Das Evil gewinnt die Style-Wertung und überzeugt durch dynamisches Handling. Bergauf ist der (real) flache Sitzwinkel nicht ideal, bergab der Dämpfer im Heck ein Schwachpunkt. Das Cube ist laufruhiger und sicherer. Es kombiniert die großen Reifen mit einem perfekten Fahrwerk, eine ideale Geometrie am hochwertigen Rahmen und die 1a-Ausstattung zum besseren Deal.


Cube Stereo 150 C:68 TM


HERSTELLERANGABEN
Vertrieb   
Cube Bikes
Web    www.Cube.eu
Material / Größen   Carbon / S, M, L, XL
Preis / Gewicht ohne Pedale   4.499 Euro / 14 kg


MESSDATEN


Federweg vorn / hinten   160 mm / 150 mm
Hinterbausystem   Viergelenker
Gabel / Dämpfer   Fox 36 Float Factory / Fox Float X3 Factory
Kurbeln / Schaltung   Sram X1 Carbon Eagle / Sram GX Eagle
Bremsanlage   Sram Code R
Laufräder   Newman Evolution SL A.30-Systemlaufradsatz
Reifen   Schwalbe Magic Mary Evo SG 2,35 / Hans Dampf EVo SG 2,35
Reach   432 mm
Stack   628 mm
BB-Drop   -38 mm


PERFORMANCE
TRAIL   5 von 6 Punkten
DH   6 von 6 Punkten

Wolfgang Watzke Cube – Sensibelchen: Der hervorragende Float X2 bietet alle denkbaren Einstellungsparameter und ist via Tuning-Guide sinnvoll abstimmbar. DH-Performance fürs Enduro bergab, effektive Wipp­unterdrückung bergauf.

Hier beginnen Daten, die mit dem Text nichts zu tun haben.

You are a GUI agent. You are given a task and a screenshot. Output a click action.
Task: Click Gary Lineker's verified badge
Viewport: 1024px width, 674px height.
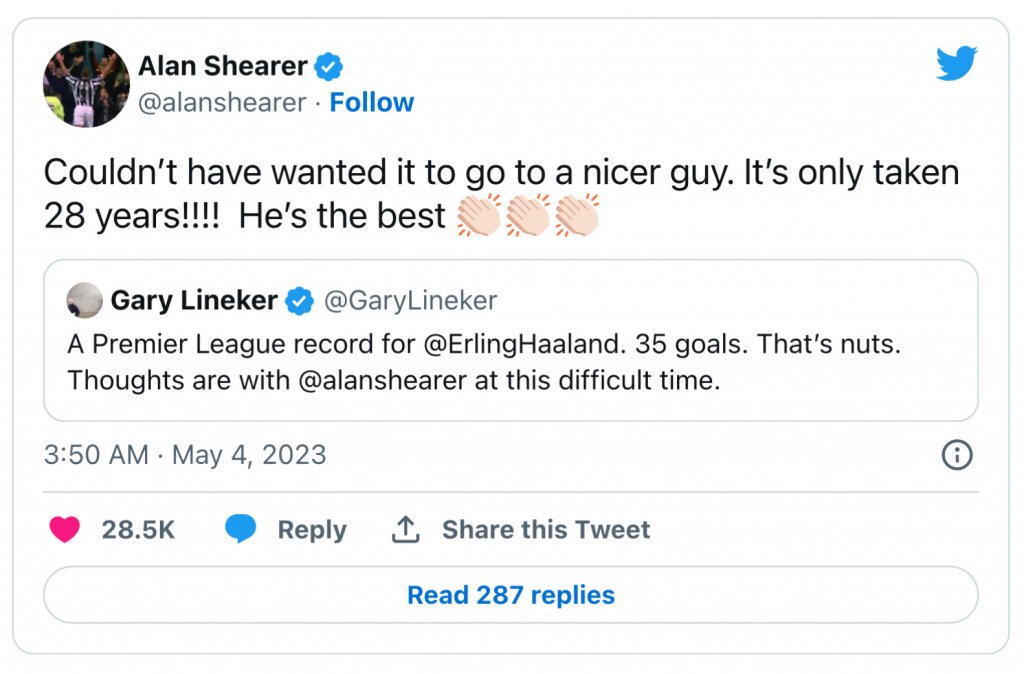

Wolfgang Watzke Cube – Alleskönner: Die neue Grip2-Kartusche macht aus der vormals sehr sportlichen 36 einen perfekten Allrounder. Von Komfort bis Race ist jetzt jeder Modus möglich. Ein Genuss!

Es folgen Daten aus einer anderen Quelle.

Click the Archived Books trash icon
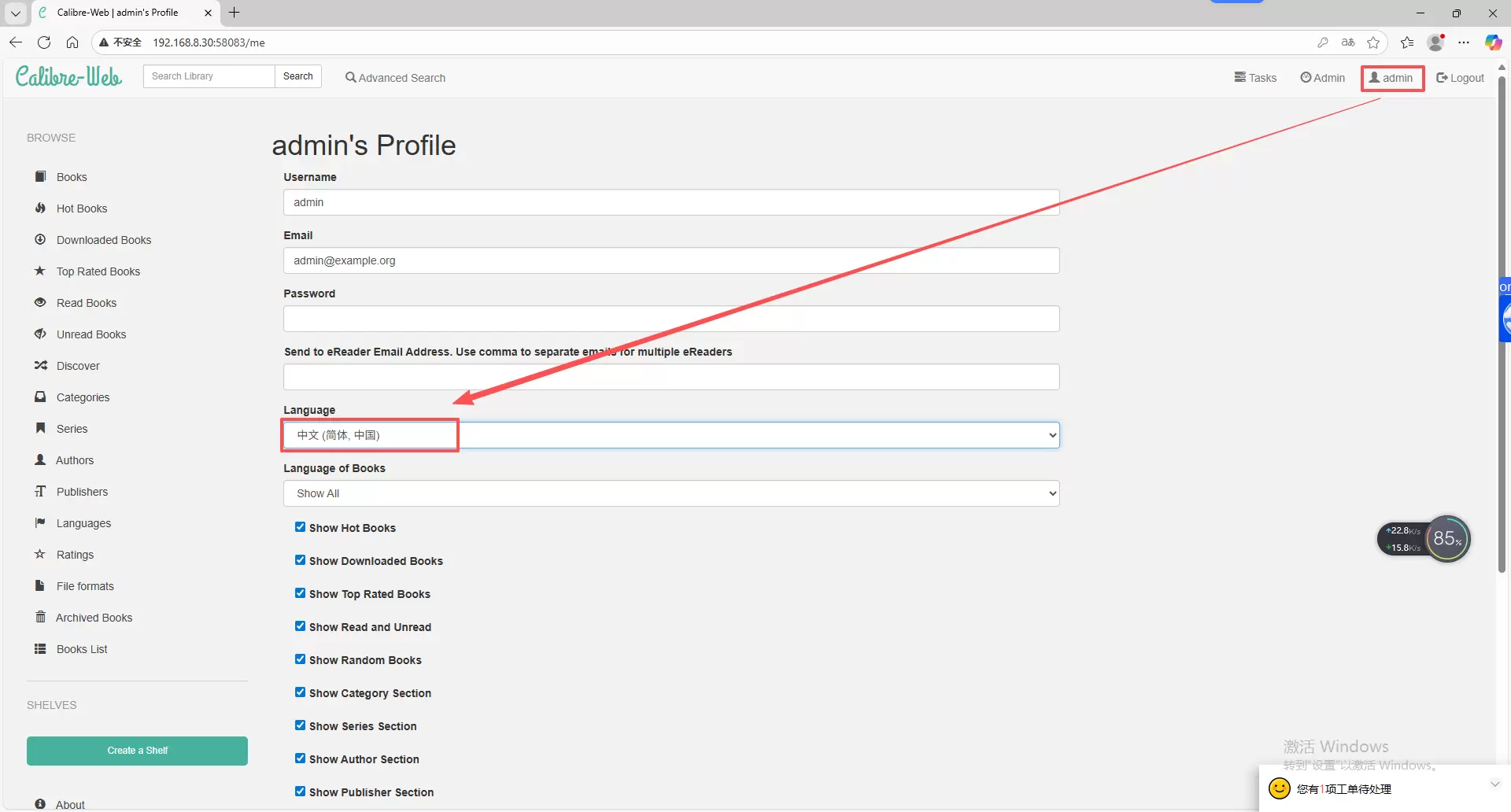This screenshot has width=1511, height=812. [x=40, y=618]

FREERIDE Magazin Cube Stereo 150 C:68 TM 


Evil Wreckoning


HERSTELLERANGABEN
Vertrieb   Evil Bikes Global
Web    www.eu.evil-bikes.com
Material / Größen   Carbon / S, M, L, XL
Preis / Gewicht ohne Pedale   5.699 Euro / 14,1 kg


MESSDATEN


Federweg vorn / hinten   160 mm / 160 mm
Hinterbausystem   Abgestützer Eingelenker
Gabel / Dämpfer   RockShox Lyrik RCT 3 / RockShox Monarch Plus RC3
Kurbeln / Schaltung   Truvativ Descendant / Sram GX Eagle
Bremsanlage   Sram Guide RSC
Laufräder   E13 TRS+-Systemlaufradsatz
Reifen   Maxxis Minion DHF/DHR II 3C MaxxTerra Exo 2,3
Reach   434 mm
Stack   637 mm
BB-Drop   -27 mm


PERFORMANCE
TRAIL   5 von 6 Punkten
DH   5 von 6 Punkten

Wolfgang Watzke Evil – Wippenwahnsinn: Die Hinterbaufunktion am Evil versteht man erst nach längerem Drauf­starren. Im Prinzip ist es ein klassischer Eingelenker, doch die gezogene Wippe zur Dämpferanlenkung macht das Ganze optisch sehr komplex.

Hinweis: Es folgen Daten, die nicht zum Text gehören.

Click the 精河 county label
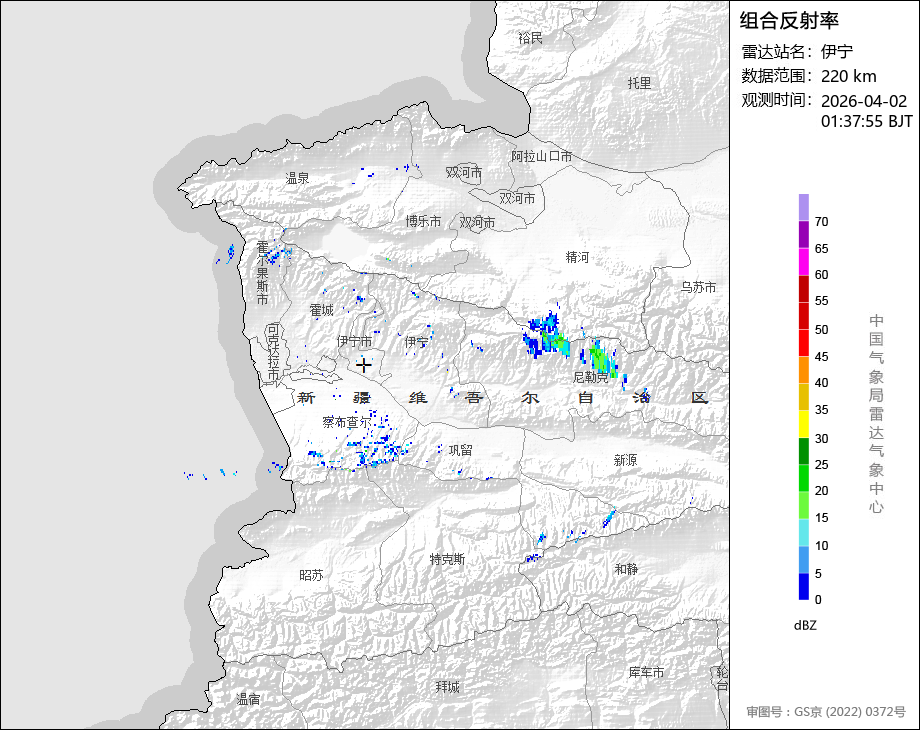The width and height of the screenshot is (920, 730). tap(577, 257)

Wolfgang Watzke Evil –  I’m bad: Tolle Verarbeitung und elegantes Carbon-Design machen das Evil zum optischen Sieger des Duells.  

FREERIDE Magazin Evil Wreckoning



FREERIDE-RANKING:
Die Zahl (maximal 10 Punkte) gibt den Gesamteindruck der Tester wieder und ist keine Addition von Trail- und Downhill-Punkten. 10 = Testsieger, besser geht nicht. 9 = sehr gut. Kaufempfehlung. 8 = solide Leistung. 7 = unter Durchschnitt. Das Produkt hat Schwächen. 1 bis 6 = Davor können wir nur warnen!